Gauweiler fordert CSU-Freie-Wähler-Bündnis für bundesweite Wahlerfolge
Karl-Friedrich WielochGauweiler fordert CSU-Freie-Wähler-Bündnis für bundesweite Wahlerfolge
Peter Gauweiler, einst als konservative Stimme der CSU bekannt, plädiert für eine engere Zusammenarbeit zwischen seiner Partei und den Freien Wählern. Sein Vorschlag sieht vor, ein gemeinsames Bündnis zu bilden, um auch außerhalb Bayerns bei Wahlen anzutreten. Gauweiler ist überzeugt, dass dieser Schritt beiden Gruppen helfen könnte, die Fünf-Prozent-Hürde zu überwinden und ein breiteres bürgerlich-konservatives Wählerpotenzial zu erschließen.
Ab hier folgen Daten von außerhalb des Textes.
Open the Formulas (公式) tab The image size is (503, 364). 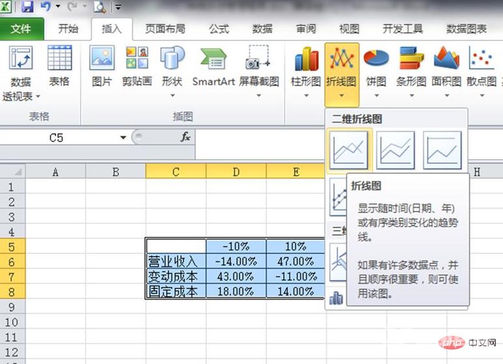point(219,29)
Gauweilers politische Laufbahn umfasst mehrere Jahrzehnte, in denen er unter anderem als Staatssekretär im bayerischen Innenministerium unter Franz Josef Strauß und später als Umweltminister unter Edmund Stoiber tätig war. Seine Erfahrungen haben ihn zu der Überzeugung gebracht, dass Parteien – unabhängig von ideologischen Unterschieden – in einen offenen Dialog treten sollten.
Während seiner Zeit als Bundestagsabgeordneter unterstützte er gelegentlich Anträge der Linken, wenn er sie für sachlich gerechtfertigt hielt. Er kritisiert die Praxis, Vorschläge allein wegen ihrer Herkunft abzulehnen, und bezeichnet dies als demokratisch unehrlich.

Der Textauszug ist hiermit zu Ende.